Copy the stretch of records from the line that contains "Task: Bookmark the Meshswap (MESH) row" through the end of the records, word for word, with both ends included. Leave the pictures out of your copy.

#### Information given
::::::::

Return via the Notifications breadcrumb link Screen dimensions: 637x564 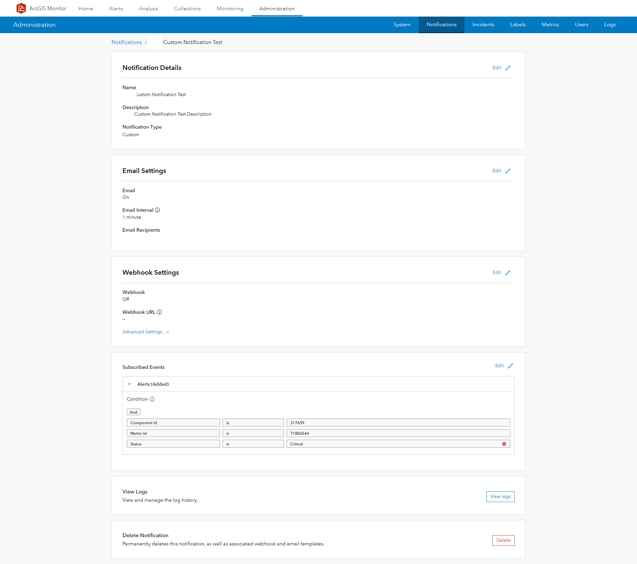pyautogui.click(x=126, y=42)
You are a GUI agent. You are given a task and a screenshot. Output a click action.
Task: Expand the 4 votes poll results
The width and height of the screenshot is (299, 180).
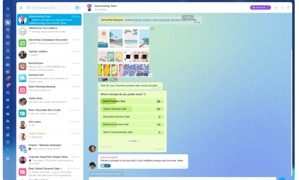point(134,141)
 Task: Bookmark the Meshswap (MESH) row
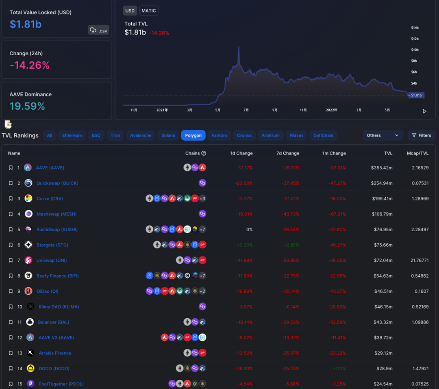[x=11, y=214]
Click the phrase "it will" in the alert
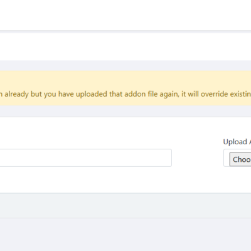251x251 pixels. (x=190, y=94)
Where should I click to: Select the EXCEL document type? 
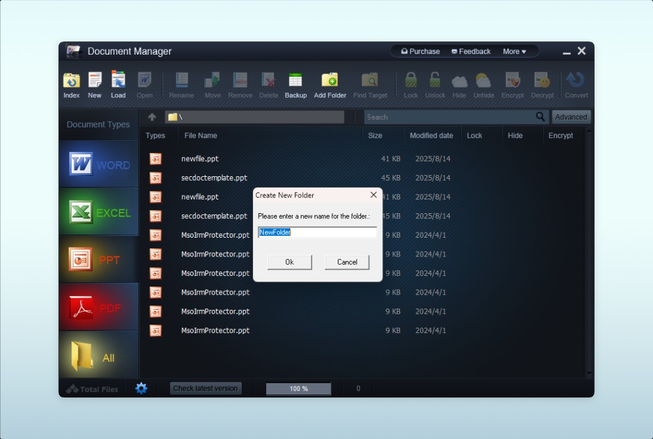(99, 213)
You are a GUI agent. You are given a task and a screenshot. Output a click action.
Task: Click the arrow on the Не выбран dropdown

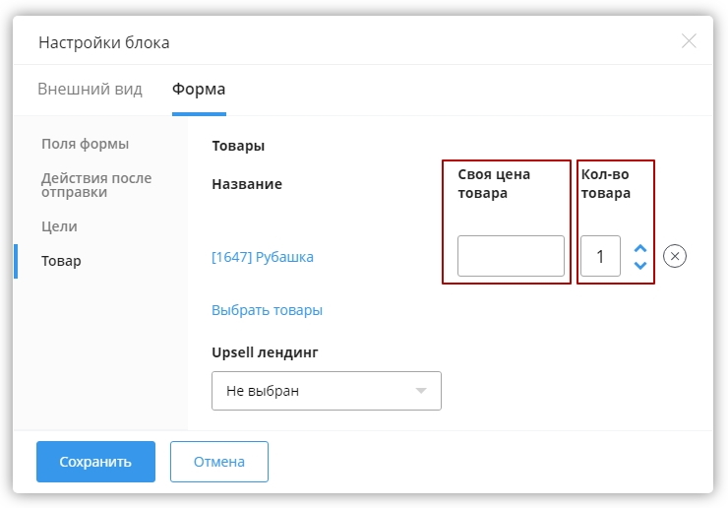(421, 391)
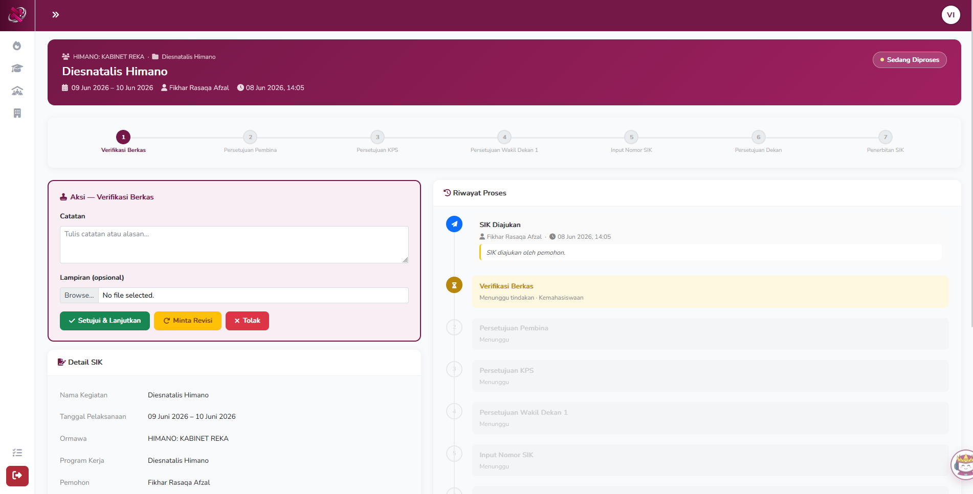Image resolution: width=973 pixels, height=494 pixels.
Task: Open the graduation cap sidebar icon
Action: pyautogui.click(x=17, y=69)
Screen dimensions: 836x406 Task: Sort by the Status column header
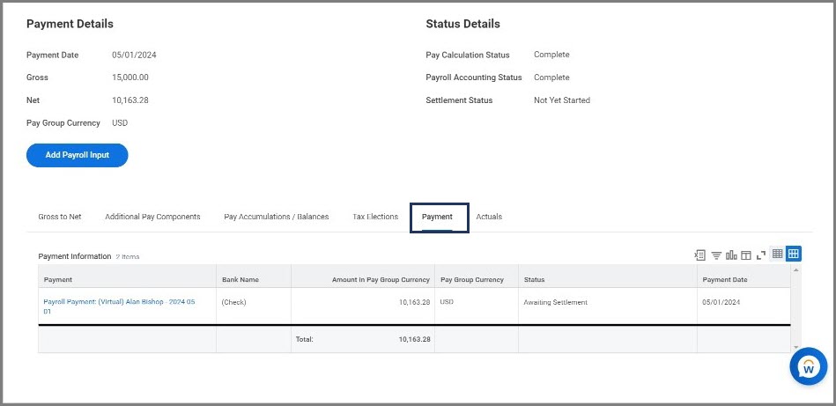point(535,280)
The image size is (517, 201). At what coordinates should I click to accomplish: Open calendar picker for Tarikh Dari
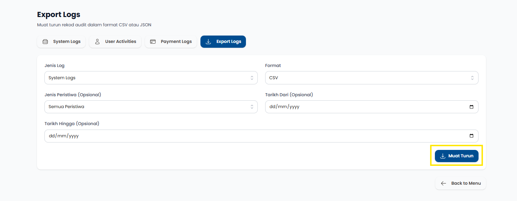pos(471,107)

::::::::

#### Response for this exercise
 Task: Bookmark the Meshswap (MESH) row
[x=11, y=214]
Click the phrase "it will" in the alert
251x251 pixels. (x=190, y=94)
Where should I click to: Select the EXCEL document type? 
(99, 213)
You are a GUI agent. You are given a task and a screenshot. Output a click action.
Task: Click the arrow on the Не выбран dropdown

(421, 391)
Image resolution: width=973 pixels, height=494 pixels.
Task: Open the graduation cap sidebar icon
Action: pyautogui.click(x=17, y=69)
Screen dimensions: 836x406 Task: Sort by the Status column header
point(535,280)
The image size is (517, 201). At what coordinates should I click to accomplish: Open calendar picker for Tarikh Dari
pos(471,107)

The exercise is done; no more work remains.